Professeurs de génétique des populations, David Reich (Harvard) et Shai Carmi (Université hébraïque de Jérusalem) ont publié, mercredi 30 novembre, dans la revue Cell, l’analyse de squelettes retrouvés dans un cimetière juif médiéval, à Erfurt, en Thuringe (Allemagne). Elle apporte des résultats inédits sur l’origine de la communauté juive ashkénaze et témoigne des apports de l’ADN ancien pour retracer l’histoire des populations.

Votre étude plonge dans le passé de la communauté ashkénaze. Le mot est familier mais de qui parle-t-on ?

Shai Carmi, en décembre 2015.
Shai Carmi, en décembre 2015.

Shai Carmi On parle d’un groupe constitué aujourd’hui d’environ 10 millions d’individus, vivant essentiellement en Israël et aux Etats-Unis, mais également en Europe et en Amérique du Sud. Il y a cent cinquante ans, cette population était exclusivement européenne.
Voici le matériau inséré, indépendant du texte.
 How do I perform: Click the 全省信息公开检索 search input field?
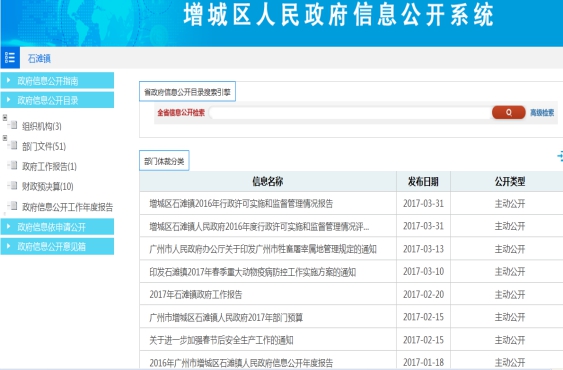tap(350, 113)
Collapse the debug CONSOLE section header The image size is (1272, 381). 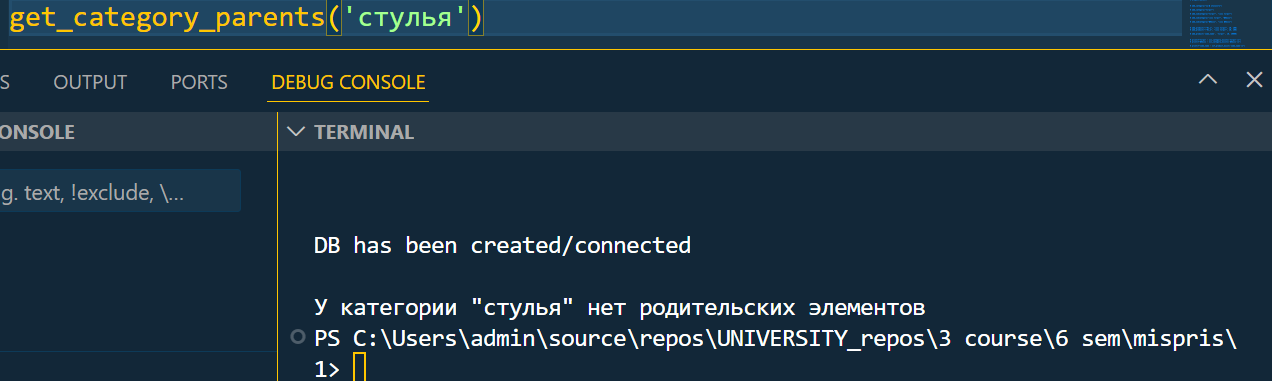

Mais l’immigration et l’extermination de 6 millions de juifs par les nazis en ont largement réduit l’importance. Selon les travaux des historiens, il s’agit d’une population relativement récente, puisqu’elle serait apparue au Xsiècle, en Rhénanie.
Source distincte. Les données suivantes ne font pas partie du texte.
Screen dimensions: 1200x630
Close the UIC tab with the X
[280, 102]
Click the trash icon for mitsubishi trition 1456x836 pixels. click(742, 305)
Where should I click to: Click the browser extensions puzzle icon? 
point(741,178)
Depuis quand la génétique s’y intéresse-t-elle et qu’a-t-elle apporté ?

David Reich, en février 2021.
David Reich, en février 2021.

David Reich Cela a commencé dans les années 1980. On savait depuis longtemps que les juifs ashkénazes souffraient plus que d’autres de certaines pathologies héréditaires rares. Les chercheurs ont identifié les gènes à l’origine de la plupart de ces maladies. L’apport a d’abord été médical. Il a permis la détection embryonnaire de ces pathologies, et finalement leur quasi-éradication. Sur le plan historique, cette surreprésentation a prouvé que cette population provenait, ou était passée par un goulot d’étranglement, autrement dit par un groupe réduit d’individus, sans quoi ces mutations délétères auraient disparu avec le temps. On a aussi constaté que certaines mutations étaient partagées avec d’autres populations juives, et ainsi pu établir que les échanges entre communautés n’étaient pas seulement culturels.

Ces acquis proviennent-ils d’études de l’ADN ancien ?
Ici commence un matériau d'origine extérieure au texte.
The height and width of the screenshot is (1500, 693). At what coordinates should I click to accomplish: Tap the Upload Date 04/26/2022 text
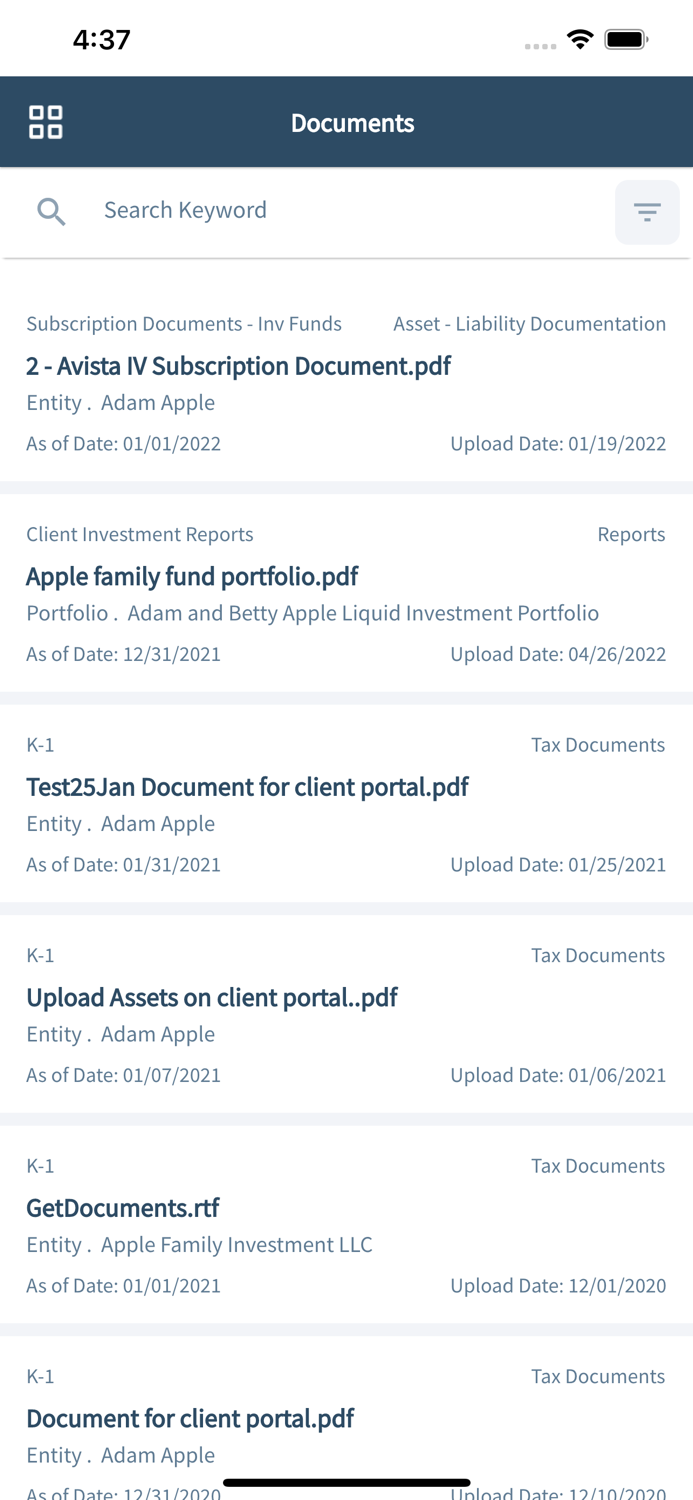click(558, 654)
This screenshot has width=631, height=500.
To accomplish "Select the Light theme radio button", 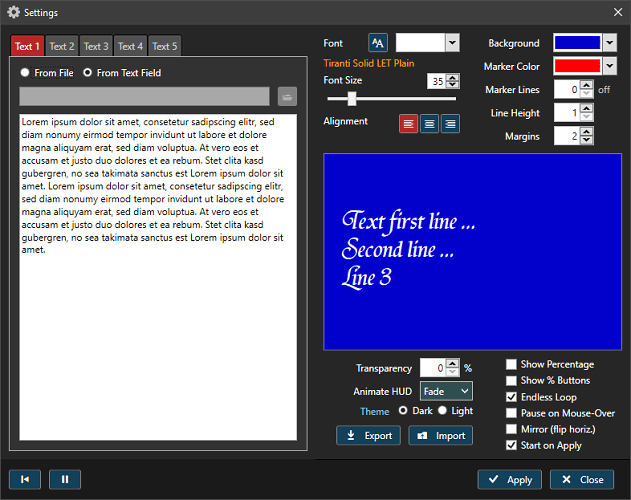I will click(x=443, y=411).
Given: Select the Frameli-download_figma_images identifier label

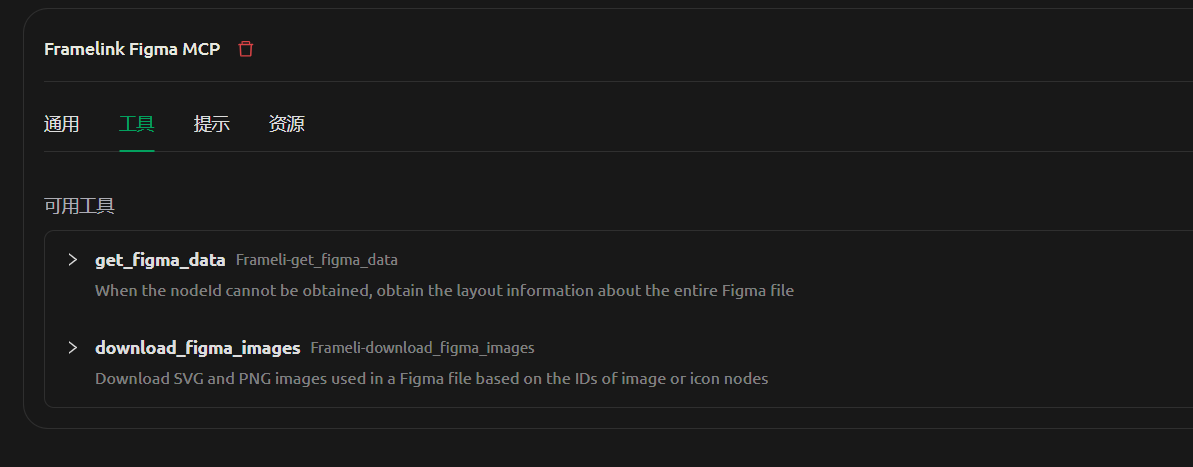Looking at the screenshot, I should pos(422,348).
S.C. Non, presque exclusivement d’analyses de l’ADN actuel. D’abord parce que la technologie de l’ADN ancien est relativement récente. Les développements essentiels pour nos recherches datent d’une dizaine d’années. Ensuite, elle s’est portée en premier lieu sur des sujets plus universels, l’origine de Sapiens, les croisements avec Neandertal, etc. Enfin, l’accès aux restes humains juifs est particulièrement difficile en raison des lois religieuses qui imposent de ne pas déranger les morts.

D.R. C’est vrai dans de nombreux cultes, et particulièrement dans les populations minoritaires. On retrouve les mêmes contraintes aux Etats-Unis avec les Native Americans. Pour les juifs, on a quand même une chance, c’est que différents rabbins peuvent avoir des points de vue différenciés.